**Provided text**
How the win was isolated
Plain Dice+CE on MedNeXt-L (any kernel size, any LR schedule, any init) lands at 0.29-0.32 high_compressed IoU on the held-out z=0 cube, all worse than d058 (0.346). Same architecture with bruniss's SkeletonRecall loss (Dice + Skeleton-Recall + CE) jumps to 0.666. The architecture and the loss both contribute, and they stack:
| model | high_compressed IoU on cube_00000 (held-out) |
|---|---|
| d058 (ResEnc-L + SkelRec, production) | 0.346 |
| MedNeXt-L kernel3 + plain Dice+CE | 0.320 |
| MedNeXt-L kernel5 + plain Dice+CE (best variant) | 0.306 |
| MedNeXt-L kernel5 + SkeletonRecall (Spec 1.5) | 0.666 |
So: replacing Dice+CE with SkeletonRecall is the lever for issue #191's failure mode. A stronger architecture compounds with it cleanly.

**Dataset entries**
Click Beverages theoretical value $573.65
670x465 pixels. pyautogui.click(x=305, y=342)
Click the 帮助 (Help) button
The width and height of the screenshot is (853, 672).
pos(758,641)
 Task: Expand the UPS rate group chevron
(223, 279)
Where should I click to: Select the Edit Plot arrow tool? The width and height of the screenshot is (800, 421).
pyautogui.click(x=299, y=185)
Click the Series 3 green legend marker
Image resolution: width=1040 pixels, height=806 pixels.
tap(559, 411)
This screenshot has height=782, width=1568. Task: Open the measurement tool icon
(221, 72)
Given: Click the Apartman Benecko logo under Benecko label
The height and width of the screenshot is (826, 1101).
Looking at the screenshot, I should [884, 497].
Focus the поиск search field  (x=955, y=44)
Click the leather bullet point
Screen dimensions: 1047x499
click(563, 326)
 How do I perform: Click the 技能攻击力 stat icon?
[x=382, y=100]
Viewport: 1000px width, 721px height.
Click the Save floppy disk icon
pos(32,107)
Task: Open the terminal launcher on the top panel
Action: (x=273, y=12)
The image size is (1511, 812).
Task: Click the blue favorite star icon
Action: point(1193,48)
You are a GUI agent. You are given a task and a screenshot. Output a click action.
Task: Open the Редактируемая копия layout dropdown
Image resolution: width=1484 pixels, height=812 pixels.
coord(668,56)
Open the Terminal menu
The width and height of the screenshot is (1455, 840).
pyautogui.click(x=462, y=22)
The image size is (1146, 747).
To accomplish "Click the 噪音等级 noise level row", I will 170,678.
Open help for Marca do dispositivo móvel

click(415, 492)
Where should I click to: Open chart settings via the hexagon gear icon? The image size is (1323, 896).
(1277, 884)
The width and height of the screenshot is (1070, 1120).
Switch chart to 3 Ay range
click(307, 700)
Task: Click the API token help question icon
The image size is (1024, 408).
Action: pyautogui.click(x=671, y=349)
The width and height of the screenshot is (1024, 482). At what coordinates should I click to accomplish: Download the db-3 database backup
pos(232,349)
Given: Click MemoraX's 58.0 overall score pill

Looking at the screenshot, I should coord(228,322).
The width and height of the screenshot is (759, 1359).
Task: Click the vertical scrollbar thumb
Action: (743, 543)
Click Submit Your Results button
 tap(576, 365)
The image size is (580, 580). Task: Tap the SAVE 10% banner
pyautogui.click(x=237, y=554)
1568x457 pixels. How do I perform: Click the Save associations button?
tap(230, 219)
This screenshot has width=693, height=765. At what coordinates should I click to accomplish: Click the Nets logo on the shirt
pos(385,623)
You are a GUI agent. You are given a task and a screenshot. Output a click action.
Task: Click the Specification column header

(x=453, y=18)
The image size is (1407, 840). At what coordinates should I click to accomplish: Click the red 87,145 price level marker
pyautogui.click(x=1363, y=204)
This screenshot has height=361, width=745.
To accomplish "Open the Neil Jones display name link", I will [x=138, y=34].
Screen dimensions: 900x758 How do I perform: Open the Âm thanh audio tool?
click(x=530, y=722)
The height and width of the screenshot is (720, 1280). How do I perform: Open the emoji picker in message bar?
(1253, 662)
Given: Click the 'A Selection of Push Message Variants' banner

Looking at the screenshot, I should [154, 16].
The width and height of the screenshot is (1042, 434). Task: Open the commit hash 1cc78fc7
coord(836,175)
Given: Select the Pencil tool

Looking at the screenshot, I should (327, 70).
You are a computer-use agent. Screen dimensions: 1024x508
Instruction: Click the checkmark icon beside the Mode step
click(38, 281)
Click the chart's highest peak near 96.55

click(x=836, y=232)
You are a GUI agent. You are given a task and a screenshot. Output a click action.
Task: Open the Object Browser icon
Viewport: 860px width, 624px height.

**Problem set**
1) In the MedNeXt-L loss comparison, what high_compressed IoU did MedNeXt-L kernel5 with SkeletonRecall (Spec 1.5) reach on the held-out cube?
2) Write the next part of the MedNeXt-L loss comparison, picking up after its final sentence.

**Results for the exercise**
1) 0.666

2)
Loading the Spec 1.5 checkpoint
The trainer is a drop-in for the bruniss/VC-Surface-Models nnUNet v2 fork. Drop nnUNetTrainerSkeletonRecall_MedNeXtL_kernel5.py into the trainers directory and run inference with the standard nnUNet v2 path, or use the production-inference script from the parent repo:
git clone https://github.com/ciscoriordan/mednext-vs-umamba-scroll
cd mednext-vs-umamba-scroll
huggingface-cli download ciscoriordan/mednext-l-scroll-surface \
kernel5_skelrec_dataset059_ep33/checkpoint_best.pth \
kernel5_skelrec_dataset059_ep33/plans.json \
--local-dir checkpoints/spec1_5_skelrec_mednext_kernel5_ep33_BEST/
# OME-Zarr / plain-Zarr scroll volume in:
python scripts/inference/run_on_zarr.py \
--volume /path/to/scroll1.volume.zarr \
--ckpt checkpoints/spec1_5_skelrec_mednext_kernel5_ep33_BEST/checkpoint_best.pth \
--out /path/to/scroll1.spec1_5_prob.zarr
Bbox-subset and .npy cube back-compat documented in the parent README's Quickstart.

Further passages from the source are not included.